Peter Berger ha descrito bien este caos que comienza a abrirse en nuestra vida cuando nos alcanza la angustia. Pone el ejemplo de una pesadilla. Terribles monstruos atacan la vida de un niño durante su sueño. Horrorizado por este caos incipiente, el niño se despierta gritando e invoca a su madre como sacerdotisa del orden que hay que salvaguardar. La madre toma al niño en los brazos, y lo mece para que se vuelva a dormir de nuevo. En todas las culturas esa madre repite el eterno gesto de la Magna Mater o de nuestra Madona. Al hablarle a su hijo, sus palabras son invariablemente las mismas. "No tengas miedo. Todo está bien. Todo está en orden". El niño recobra la confianza en el ser y se duerme en paz.
El recurso a Dios nos hace recobrar la confianza en el ser; exorciza la ansiedad que amenaza con paralizarnos. Lo que nos turba no es solo un peligro que podamos designar con el dedo, sino la nada, el caos, la muerte que se anticipa en toda forma de enfermedad de frustración o de fracaso.

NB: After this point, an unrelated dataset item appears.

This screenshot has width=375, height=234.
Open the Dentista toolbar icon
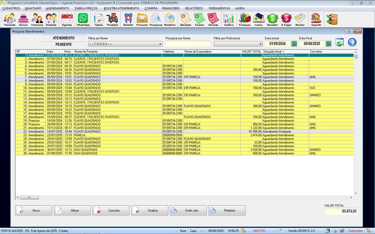coord(52,19)

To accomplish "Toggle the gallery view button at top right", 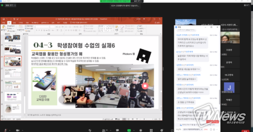I will 246,6.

Cuando te lamentes por las desgracias que hay en el mundo, o te sientas agobiado por tus propias preocupaciones o temores, dirígete a Dios en la oración y desahoga tus sentimientos; te emocionará profundamente descubrir qué bien los expresa el Salterio. Verás cómo no encuentras los salmos aburridos o irrelevantes, y comprenderás por qué el Señor ha querido poner en ese libro unas palabras liberadoras para que las uses en tu oración.
¿Cómo terminó la historia de Ana? ¡Qué más da! Si tienes curiosidad sigue leyendo la Biblia y verás que Ana al final tuvo un hijo. Pero ya antes de saberlo, Ana había reencontrado la paz y la alegría interior que son el fruto más precioso de nuestras oraciones. Ese hijo, fruto de la oración angustiada de Ana, será el futuro profeta Samuel, un hombre providencial en la historia de Israel.
Ana entonó su Magnificat, dando gracias a Dios por ese hijo que le había regalado, y se lo entregó desde bien niño para que estuviese al servicio del Templo (1 S 2,1-10). Ana canta al que hace concebir a la estéril, levanta del polvo al humilde y alza del muladar al indigente, y lo sienta junto con los nobles (1 S 2,8; Sal 113,7-8).
Los dones de Dios culminan en la alabanza y en la disponibilidad para el compromiso. Este canto de Ana fue el modelo utilizado más tarde por San Lucas para poner palabras en los labios de María en su visita a su prima Isabel (Lc 1,45-55).